The two dissenters were Justice Department employees under President George W. Bush, Rachel Brand and Elisebeth Collins Cook. The three who called for a halt to NSA program include: a Federal Trade Commission official during the Clinton administration, Chairman David Medine; a retired federal appeals court judge appointed by President Carter, Patricia Wald; and a policy expert with the think tank Center for Democracy & Technology, James Dempsey.

That split seemed destined to foment further debate in Congress.

Rep. Mike Rogers (R) of Michigan, chairman of the House intelligence committee, was critical of the report.

“In 38 times over the past seven years, 17 federal judges have examined this issue and found the telephone metadata program to be legal, concluding this program complies with both the statutory text and with the US Constitution,” Bloomberg reported. “I don’t believe the Board should go outside its expertise to opine on the effectiveness of counterterrorism programs.”

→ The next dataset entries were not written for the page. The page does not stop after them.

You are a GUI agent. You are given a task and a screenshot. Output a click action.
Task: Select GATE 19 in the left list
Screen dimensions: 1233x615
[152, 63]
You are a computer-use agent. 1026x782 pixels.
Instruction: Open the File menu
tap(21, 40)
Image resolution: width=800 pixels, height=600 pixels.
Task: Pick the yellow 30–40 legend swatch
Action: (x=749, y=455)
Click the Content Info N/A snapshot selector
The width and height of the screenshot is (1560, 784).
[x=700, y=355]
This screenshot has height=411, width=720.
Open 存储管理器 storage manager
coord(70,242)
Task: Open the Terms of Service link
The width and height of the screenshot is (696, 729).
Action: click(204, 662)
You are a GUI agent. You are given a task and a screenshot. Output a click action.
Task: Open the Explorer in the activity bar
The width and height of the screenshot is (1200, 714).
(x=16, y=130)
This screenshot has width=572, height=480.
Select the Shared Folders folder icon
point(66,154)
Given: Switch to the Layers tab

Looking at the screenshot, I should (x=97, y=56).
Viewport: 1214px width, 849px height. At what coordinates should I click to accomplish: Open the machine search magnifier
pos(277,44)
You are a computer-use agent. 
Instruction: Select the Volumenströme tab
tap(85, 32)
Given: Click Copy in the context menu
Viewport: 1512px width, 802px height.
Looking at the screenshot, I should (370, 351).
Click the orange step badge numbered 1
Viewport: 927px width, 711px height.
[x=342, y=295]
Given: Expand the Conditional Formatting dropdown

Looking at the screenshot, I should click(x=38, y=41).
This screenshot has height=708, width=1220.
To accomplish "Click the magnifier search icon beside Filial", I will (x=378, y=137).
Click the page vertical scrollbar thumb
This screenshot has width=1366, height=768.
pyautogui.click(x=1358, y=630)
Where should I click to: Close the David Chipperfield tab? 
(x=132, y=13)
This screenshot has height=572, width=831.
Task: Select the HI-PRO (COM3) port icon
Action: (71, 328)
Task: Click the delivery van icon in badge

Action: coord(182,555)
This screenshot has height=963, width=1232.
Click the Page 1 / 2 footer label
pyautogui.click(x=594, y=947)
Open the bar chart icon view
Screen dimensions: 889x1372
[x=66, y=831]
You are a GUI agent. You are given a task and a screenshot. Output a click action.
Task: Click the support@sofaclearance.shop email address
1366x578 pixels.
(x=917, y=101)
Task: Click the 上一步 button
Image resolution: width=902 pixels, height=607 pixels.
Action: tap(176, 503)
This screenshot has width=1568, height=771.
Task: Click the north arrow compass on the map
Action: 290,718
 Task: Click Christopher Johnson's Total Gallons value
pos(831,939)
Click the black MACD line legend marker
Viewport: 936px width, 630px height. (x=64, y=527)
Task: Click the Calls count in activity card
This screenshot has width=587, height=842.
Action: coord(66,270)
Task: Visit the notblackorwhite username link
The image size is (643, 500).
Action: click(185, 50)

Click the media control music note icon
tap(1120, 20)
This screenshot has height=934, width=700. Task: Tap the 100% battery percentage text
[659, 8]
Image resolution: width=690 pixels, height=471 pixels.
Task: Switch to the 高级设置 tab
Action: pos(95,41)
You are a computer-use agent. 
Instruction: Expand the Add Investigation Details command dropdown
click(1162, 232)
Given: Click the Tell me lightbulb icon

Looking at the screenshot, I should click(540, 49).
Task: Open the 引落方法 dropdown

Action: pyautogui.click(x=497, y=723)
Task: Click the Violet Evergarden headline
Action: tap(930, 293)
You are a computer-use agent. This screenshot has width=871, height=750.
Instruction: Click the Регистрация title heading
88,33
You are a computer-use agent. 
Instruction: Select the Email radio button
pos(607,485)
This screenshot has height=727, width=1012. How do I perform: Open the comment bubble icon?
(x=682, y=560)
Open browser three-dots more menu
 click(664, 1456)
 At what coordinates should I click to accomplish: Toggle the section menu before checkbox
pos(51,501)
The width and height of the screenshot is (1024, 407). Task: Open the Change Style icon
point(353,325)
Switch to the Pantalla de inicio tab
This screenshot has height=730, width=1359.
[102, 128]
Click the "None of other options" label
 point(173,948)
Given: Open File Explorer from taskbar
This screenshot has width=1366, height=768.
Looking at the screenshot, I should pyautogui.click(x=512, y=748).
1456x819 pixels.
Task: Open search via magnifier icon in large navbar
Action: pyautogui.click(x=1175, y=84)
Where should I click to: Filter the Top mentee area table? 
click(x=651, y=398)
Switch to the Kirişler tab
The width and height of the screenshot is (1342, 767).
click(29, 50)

But civil libertarians were heartened.

There is “now a clear and growing consensus among the experts charged with reviewing the bulk collection program: the intrusion on Americans' privacy and the risk of abuse outweigh any minimal benefits," says Elizabeth Goitein, co-director of the Liberty and National Security Program at the Brennan Center. "First the president's own hand-picked review board, and now the executive branch's privacy watchdog committee, have concluded the program goes too far.”

A number of federal surveillance court judges as well as the Justice Department have concluded that the program is legal. Two federal judges have split on the question in recent rulings over the constitutionality of the phone data collection.